▶ **TEXT SEGMENT**
** BEGIN **
Candy Cap Crème Brûlée Ingredients

  • 6 Candy cap mushrooms dried, small size
  • 4 egg yolks
  • 1 c heavy cream
  • 8 tbsp granulated sugar divided evenly, infused sugar if available

Candy Cap Infused Sugar Ingredients

  • 8 oz granulated sugar candy cap infused sugar instructions below

Instructions
 

Candy Cap Crème Brûlée Instructions

  • Preheat oven to 300℉
  • Place the heavy cream and dried candy cap mushrooms in a small sauce pot, bring to a boil and remove immediately from heat, let sit at room temperature until the temperature of the cream drops below 110℉.
  • Combine the egg yolks with four tablespoons of granulated sugar in a mixing bowl and beat vigorously with a wire whip until incorporated.
  • Gradually whisk the cream into the egg yolks, strain entire mix into a pitcher while reserving the reconstituted mushrooms on the side.
  • Place the four ramekins in a water bath then pour the strained mixture into the ramekins evenly.
  • Bake in oven for approximately 45 minutes, rotating water bath every 15 minutes.
    Remove from oven when custard has solidified with a slight jiggle to the center, avoid browning.
  • Remove ramekins from water bath and let set at room temperature until cool.
** END **
▶ **DATASET SECTION**
** BEGIN **
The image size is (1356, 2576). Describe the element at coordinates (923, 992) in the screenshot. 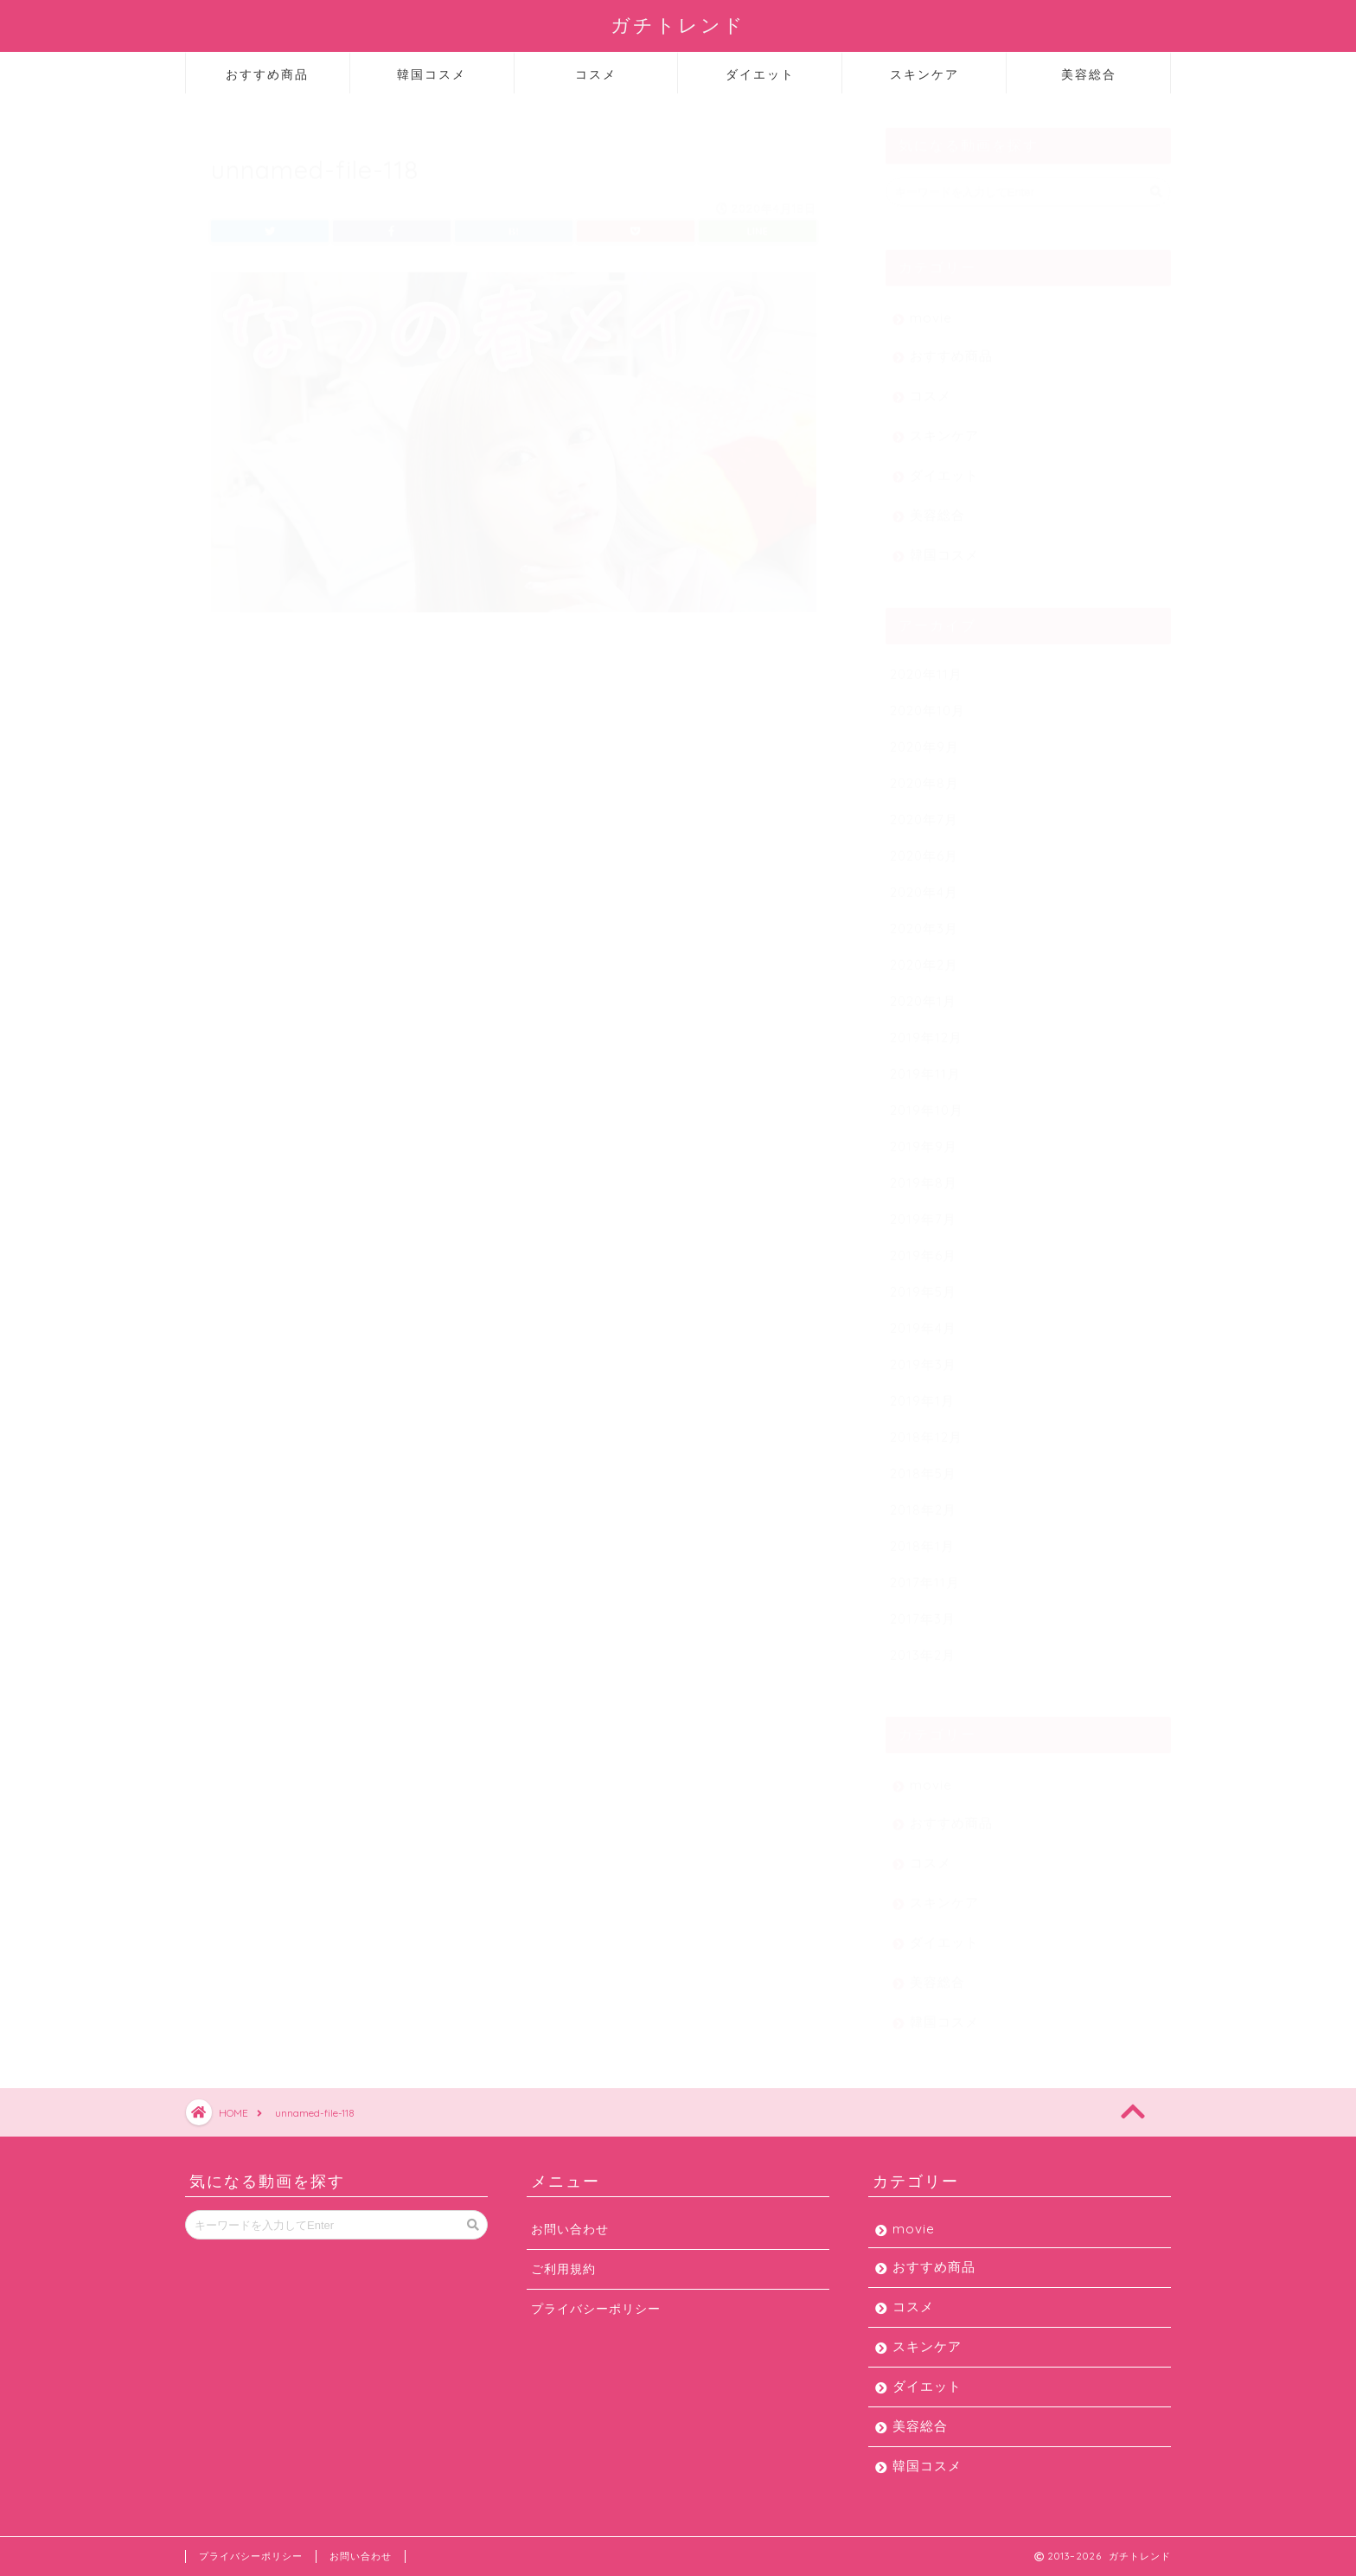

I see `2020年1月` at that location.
** END **
▶ **OBJECTIVES**
a) Decide whether each statement agrees with the crème brûlée recipe, answering yes or no and quoting the words of the recipe that decide it: (i) The oven is preheated to 300℉. (ii) The custard bakes for about 30 minutes. (iii) The reconstituted mushrooms are thrown away after straining.
b) Reproduce the stretch of the crème brûlée recipe from "Candy Cap Infused Sugar Ingredients" through "on the side.".

▶ **OUTPUTS BY TASK**
a)
(i) Yes: "Preheat oven to 300℉"
(ii) No: "Bake in oven for approximately 45 minutes"
(iii) No: "strain entire mix into a pitcher while reserving the reconstituted mushrooms on the side"

b)
Candy Cap Infused Sugar Ingredients

  • 8 oz granulated sugar candy cap infused sugar instructions below

Instructions
 

Candy Cap Crème Brûlée Instructions

  • Preheat oven to 300℉
  • Place the heavy cream and dried candy cap mushrooms in a small sauce pot, bring to a boil and remove immediately from heat, let sit at room temperature until the temperature of the cream drops below 110℉.
  • Combine the egg yolks with four tablespoons of granulated sugar in a mixing bowl and beat vigorously with a wire whip until incorporated.
  • Gradually whisk the cream into the egg yolks, strain entire mix into a pitcher while reserving the reconstituted mushrooms on the side.